### WHAT THE TASK REQUIRES:
The entries below must be repeated exactly. None may be skipped.

### EXERCISE MATERIALS:

========================================================================

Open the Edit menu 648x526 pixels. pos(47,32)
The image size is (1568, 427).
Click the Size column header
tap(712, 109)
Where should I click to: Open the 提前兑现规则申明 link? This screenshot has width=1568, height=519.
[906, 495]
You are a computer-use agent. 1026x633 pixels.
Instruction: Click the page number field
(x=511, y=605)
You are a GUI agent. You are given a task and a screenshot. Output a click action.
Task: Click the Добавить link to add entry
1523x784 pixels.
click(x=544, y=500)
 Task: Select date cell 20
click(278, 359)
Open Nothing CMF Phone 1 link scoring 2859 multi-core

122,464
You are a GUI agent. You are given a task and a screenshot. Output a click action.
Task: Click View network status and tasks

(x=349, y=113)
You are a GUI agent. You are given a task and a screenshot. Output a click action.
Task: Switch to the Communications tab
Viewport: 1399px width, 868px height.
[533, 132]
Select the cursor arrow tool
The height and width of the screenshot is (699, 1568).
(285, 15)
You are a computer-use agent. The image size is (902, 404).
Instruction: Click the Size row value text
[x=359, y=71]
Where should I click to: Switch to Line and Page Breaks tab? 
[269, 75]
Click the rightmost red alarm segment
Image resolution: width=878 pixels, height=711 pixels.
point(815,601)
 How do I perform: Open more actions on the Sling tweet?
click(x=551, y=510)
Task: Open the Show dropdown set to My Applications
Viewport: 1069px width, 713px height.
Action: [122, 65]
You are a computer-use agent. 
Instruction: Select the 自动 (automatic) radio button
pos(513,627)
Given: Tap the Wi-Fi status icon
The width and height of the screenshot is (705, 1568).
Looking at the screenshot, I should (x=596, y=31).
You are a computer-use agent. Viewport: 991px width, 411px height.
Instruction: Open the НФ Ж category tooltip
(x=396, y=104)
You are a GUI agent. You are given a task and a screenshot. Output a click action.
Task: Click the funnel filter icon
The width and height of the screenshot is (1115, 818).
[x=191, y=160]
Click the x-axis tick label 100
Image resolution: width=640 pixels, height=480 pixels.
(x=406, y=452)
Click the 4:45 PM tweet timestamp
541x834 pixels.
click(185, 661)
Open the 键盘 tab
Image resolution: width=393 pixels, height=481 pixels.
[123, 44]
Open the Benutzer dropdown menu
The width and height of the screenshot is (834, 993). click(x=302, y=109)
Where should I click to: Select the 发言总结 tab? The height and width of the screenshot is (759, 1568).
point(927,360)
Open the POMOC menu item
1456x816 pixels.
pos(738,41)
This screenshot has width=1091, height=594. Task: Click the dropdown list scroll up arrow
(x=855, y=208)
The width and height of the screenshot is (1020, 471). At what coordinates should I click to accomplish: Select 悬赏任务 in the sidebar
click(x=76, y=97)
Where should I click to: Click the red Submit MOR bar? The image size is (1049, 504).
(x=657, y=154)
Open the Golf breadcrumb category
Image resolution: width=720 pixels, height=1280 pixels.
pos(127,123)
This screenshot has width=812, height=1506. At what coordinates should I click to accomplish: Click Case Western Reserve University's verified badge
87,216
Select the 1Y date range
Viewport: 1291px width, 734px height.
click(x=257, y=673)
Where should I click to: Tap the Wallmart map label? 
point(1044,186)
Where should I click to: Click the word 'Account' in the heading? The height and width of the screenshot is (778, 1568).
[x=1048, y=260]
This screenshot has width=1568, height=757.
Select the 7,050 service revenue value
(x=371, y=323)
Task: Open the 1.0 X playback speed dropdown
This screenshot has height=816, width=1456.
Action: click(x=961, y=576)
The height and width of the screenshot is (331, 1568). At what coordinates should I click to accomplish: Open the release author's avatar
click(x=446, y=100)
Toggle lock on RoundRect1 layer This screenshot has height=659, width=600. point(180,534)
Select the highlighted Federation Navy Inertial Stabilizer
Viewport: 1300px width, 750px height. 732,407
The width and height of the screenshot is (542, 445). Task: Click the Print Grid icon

========================================================================

### SOLVED PROBLEM:
Open the Edit menu 648x526 pixels. pos(47,32)
The image size is (1568, 427).
Click the Size column header
tap(712, 109)
Where should I click to: Open the 提前兑现规则申明 link? This screenshot has width=1568, height=519.
[906, 495]
You are a computer-use agent. 1026x633 pixels.
Instruction: Click the page number field
(x=511, y=605)
You are a GUI agent. You are given a task and a screenshot. Output a click action.
Task: Click the Добавить link to add entry
1523x784 pixels.
click(x=544, y=500)
 Task: Select date cell 20
click(278, 359)
Open Nothing CMF Phone 1 link scoring 2859 multi-core

122,464
You are a GUI agent. You are given a task and a screenshot. Output a click action.
Task: Click View network status and tasks

(x=349, y=113)
You are a GUI agent. You are given a task and a screenshot. Output a click action.
Task: Switch to the Communications tab
Viewport: 1399px width, 868px height.
[533, 132]
Select the cursor arrow tool
The height and width of the screenshot is (699, 1568).
(285, 15)
You are a computer-use agent. The image size is (902, 404).
Instruction: Click the Size row value text
[x=359, y=71]
Where should I click to: Switch to Line and Page Breaks tab? 
[269, 75]
Click the rightmost red alarm segment
Image resolution: width=878 pixels, height=711 pixels.
point(815,601)
 How do I perform: Open more actions on the Sling tweet?
click(x=551, y=510)
Task: Open the Show dropdown set to My Applications
Viewport: 1069px width, 713px height.
Action: [122, 65]
You are a computer-use agent. 
Instruction: Select the 自动 (automatic) radio button
pos(513,627)
Given: Tap the Wi-Fi status icon
The width and height of the screenshot is (705, 1568).
Looking at the screenshot, I should (x=596, y=31).
You are a computer-use agent. Viewport: 991px width, 411px height.
Instruction: Open the НФ Ж category tooltip
(x=396, y=104)
You are a GUI agent. You are given a task and a screenshot. Output a click action.
Task: Click the funnel filter icon
The width and height of the screenshot is (1115, 818).
[x=191, y=160]
Click the x-axis tick label 100
Image resolution: width=640 pixels, height=480 pixels.
(x=406, y=452)
Click the 4:45 PM tweet timestamp
541x834 pixels.
click(185, 661)
Open the 键盘 tab
Image resolution: width=393 pixels, height=481 pixels.
[123, 44]
Open the Benutzer dropdown menu
The width and height of the screenshot is (834, 993). click(x=302, y=109)
Where should I click to: Select the 发言总结 tab? The height and width of the screenshot is (759, 1568).
point(927,360)
Open the POMOC menu item
1456x816 pixels.
pos(738,41)
This screenshot has width=1091, height=594. Task: Click the dropdown list scroll up arrow
(x=855, y=208)
The width and height of the screenshot is (1020, 471). At what coordinates should I click to accomplish: Select 悬赏任务 in the sidebar
click(x=76, y=97)
Where should I click to: Click the red Submit MOR bar? The image size is (1049, 504).
(x=657, y=154)
Open the Golf breadcrumb category
Image resolution: width=720 pixels, height=1280 pixels.
pos(127,123)
This screenshot has width=812, height=1506. At what coordinates should I click to accomplish: Click Case Western Reserve University's verified badge
87,216
Select the 1Y date range
Viewport: 1291px width, 734px height.
click(x=257, y=673)
Where should I click to: Tap the Wallmart map label? 
point(1044,186)
Where should I click to: Click the word 'Account' in the heading? The height and width of the screenshot is (778, 1568).
[x=1048, y=260]
This screenshot has width=1568, height=757.
Select the 7,050 service revenue value
(x=371, y=323)
Task: Open the 1.0 X playback speed dropdown
This screenshot has height=816, width=1456.
Action: click(x=961, y=576)
The height and width of the screenshot is (331, 1568). At what coordinates should I click to accomplish: Open the release author's avatar
click(x=446, y=100)
Toggle lock on RoundRect1 layer This screenshot has height=659, width=600. point(180,534)
Select the highlighted Federation Navy Inertial Stabilizer
Viewport: 1300px width, 750px height. 732,407
The width and height of the screenshot is (542, 445). Task: Click the Print Grid icon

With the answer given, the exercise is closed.